What’s more, we can only observe the outer-core system indirectly, and we have only been recording the Earth’s magnetic field for the past few hundred years. That’s just a moment when compared to the time since the last reversal. It’s even a short amount of time compared to how long we think it takes the magnetic field to reverse (a few thousand years). Think about the analogy with weather forecasts: how well would  you be able to forecast the weather if you were only able to see Earth from a satellite? And what if you had only observed it for a few hours?  I guess you could compare geomagnetism to trying to forecast the weather on, say, another planet.

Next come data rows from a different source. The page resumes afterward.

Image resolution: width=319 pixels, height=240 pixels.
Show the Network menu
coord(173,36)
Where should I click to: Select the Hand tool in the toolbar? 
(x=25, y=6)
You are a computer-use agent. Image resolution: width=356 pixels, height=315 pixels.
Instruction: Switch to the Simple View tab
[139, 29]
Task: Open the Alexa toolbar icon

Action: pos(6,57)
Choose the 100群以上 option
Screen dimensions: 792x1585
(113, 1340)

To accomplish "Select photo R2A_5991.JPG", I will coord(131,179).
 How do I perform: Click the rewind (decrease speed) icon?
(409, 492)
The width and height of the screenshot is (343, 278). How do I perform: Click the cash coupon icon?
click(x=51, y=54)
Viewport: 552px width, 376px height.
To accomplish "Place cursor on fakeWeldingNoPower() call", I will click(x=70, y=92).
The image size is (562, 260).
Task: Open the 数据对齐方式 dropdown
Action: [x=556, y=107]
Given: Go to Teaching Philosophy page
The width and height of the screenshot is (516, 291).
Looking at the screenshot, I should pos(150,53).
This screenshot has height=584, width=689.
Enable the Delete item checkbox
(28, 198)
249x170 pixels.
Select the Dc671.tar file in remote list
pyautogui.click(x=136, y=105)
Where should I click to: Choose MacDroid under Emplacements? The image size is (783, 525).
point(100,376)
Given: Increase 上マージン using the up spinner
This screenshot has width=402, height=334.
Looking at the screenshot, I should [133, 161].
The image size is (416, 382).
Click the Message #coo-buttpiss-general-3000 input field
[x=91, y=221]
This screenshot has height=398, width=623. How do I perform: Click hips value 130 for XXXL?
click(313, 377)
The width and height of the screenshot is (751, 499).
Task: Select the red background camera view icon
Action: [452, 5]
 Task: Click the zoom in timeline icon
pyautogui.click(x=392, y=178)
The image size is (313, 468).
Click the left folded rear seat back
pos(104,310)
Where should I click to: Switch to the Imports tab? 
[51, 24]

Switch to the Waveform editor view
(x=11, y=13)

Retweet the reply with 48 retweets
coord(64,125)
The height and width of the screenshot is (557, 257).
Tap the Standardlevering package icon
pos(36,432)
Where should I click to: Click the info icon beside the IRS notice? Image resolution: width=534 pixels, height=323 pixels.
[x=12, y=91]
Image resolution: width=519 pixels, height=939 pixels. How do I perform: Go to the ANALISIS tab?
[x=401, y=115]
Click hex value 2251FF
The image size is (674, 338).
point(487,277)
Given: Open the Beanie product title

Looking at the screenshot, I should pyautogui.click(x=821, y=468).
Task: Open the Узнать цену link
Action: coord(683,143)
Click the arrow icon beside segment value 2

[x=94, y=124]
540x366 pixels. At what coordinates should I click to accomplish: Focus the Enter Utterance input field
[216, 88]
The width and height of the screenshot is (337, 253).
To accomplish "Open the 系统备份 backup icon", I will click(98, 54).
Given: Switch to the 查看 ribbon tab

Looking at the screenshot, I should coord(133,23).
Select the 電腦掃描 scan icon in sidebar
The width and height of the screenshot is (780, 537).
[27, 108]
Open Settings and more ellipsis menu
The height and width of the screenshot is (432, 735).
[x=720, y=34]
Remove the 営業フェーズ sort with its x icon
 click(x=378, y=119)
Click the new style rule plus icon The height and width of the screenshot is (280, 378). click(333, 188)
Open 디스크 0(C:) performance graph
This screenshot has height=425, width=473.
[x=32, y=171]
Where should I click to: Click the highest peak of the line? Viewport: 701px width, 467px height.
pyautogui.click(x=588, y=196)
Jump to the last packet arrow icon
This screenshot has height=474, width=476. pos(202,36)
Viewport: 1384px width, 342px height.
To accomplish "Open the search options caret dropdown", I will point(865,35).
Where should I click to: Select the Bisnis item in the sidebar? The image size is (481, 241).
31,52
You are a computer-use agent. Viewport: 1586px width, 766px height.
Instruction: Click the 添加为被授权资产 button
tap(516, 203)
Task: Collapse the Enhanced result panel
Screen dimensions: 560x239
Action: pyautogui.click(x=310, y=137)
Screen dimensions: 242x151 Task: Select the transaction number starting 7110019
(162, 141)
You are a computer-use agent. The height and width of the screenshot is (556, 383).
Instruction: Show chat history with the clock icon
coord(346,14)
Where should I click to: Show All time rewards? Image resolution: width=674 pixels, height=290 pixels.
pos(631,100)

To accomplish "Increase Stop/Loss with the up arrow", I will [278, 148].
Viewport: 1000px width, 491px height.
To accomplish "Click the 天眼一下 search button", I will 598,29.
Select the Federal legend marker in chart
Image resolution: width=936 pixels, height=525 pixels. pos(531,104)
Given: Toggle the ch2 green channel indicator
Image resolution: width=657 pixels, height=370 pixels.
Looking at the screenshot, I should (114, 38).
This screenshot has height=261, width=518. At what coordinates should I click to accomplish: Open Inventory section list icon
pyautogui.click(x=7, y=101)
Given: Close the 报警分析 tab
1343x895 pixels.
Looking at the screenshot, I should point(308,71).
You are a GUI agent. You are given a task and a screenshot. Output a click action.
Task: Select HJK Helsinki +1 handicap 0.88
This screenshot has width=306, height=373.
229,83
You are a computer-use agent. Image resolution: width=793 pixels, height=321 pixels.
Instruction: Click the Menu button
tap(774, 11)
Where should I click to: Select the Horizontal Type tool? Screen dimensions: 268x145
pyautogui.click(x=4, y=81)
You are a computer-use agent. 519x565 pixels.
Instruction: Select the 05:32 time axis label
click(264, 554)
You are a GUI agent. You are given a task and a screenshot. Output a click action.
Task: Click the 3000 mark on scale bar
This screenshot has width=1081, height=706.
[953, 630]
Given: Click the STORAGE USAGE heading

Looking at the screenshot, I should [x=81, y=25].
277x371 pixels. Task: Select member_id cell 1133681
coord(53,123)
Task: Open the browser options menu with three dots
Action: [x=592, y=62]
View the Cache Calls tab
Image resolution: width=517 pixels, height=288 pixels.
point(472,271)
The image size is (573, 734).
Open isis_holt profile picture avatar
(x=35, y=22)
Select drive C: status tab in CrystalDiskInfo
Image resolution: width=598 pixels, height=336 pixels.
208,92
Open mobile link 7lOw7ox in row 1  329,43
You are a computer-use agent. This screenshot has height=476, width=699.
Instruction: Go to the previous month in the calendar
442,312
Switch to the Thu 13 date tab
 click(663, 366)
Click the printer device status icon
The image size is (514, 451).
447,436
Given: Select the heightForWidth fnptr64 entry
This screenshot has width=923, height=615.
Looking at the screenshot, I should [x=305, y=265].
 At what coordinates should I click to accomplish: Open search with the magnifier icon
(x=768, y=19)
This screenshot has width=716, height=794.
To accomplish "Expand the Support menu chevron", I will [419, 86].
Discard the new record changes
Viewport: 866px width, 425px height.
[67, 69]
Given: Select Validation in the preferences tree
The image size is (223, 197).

We paleo- and geomagnetists find it incredibly exciting that the magnetic field is still so unpredictable. We are fascinated by the complexity of the geodynamo. A lot of us are continually trying to come up with more ways to squeeze more knowledge out of the precious little data we have about the changing magnetic field of the Earth. Some geophysicists are looking at ships’ navigation records to get a longer detailed record of changes in the magnetic field. Some are looking at old rocks, even lunar rocks and meteorites, to get an idea of what’s happened to Earth’s magnetic field over a very long time scale. Some are looking at what Earth’s magnetic field is like during a reversal. Are there signs (so-called “precursors”) that precede a magnetic reversal? Are there conditions that make reversals more or less likely to happen? These are all big questions that we’re still working on. As an aside, in what is perhaps the coolest and most dangerous kind of experiment associated with geomagnetism, you can simulate the physics of the outer core by making a scale model of the Earth’s core using liquid sodium (highly flammable! kids, don’t try this at home!).

OK – enough about why we don’t know when Earth’s magnetic field will reverse next. I’m tired and it’s late. Next Wednesday, I’ll explain why some geomagnetists think that there’s a good chance that there will be a reversal sooner than later, and why others think that the chance is slim to nonexistent (I’m in the latter camp). Then the following week I’ll explain what the consequences of a magnetic reversal might be (spoiler alert: the consequences are not very dire). Later on I’ll get to blogging about how old rocks keep a record of magnetic fields, and why I get to use equipment that my wife thinks I made up (how much nerdier can you get than “cryogenic magnetometer?” Much.).

One Comment

  1. Jim Bergman says:

    Question for you…Why do magnets fail to magnetically stick to the earth (other than due to gravitational pull), but magnets still have the ability to magnetically pull other items.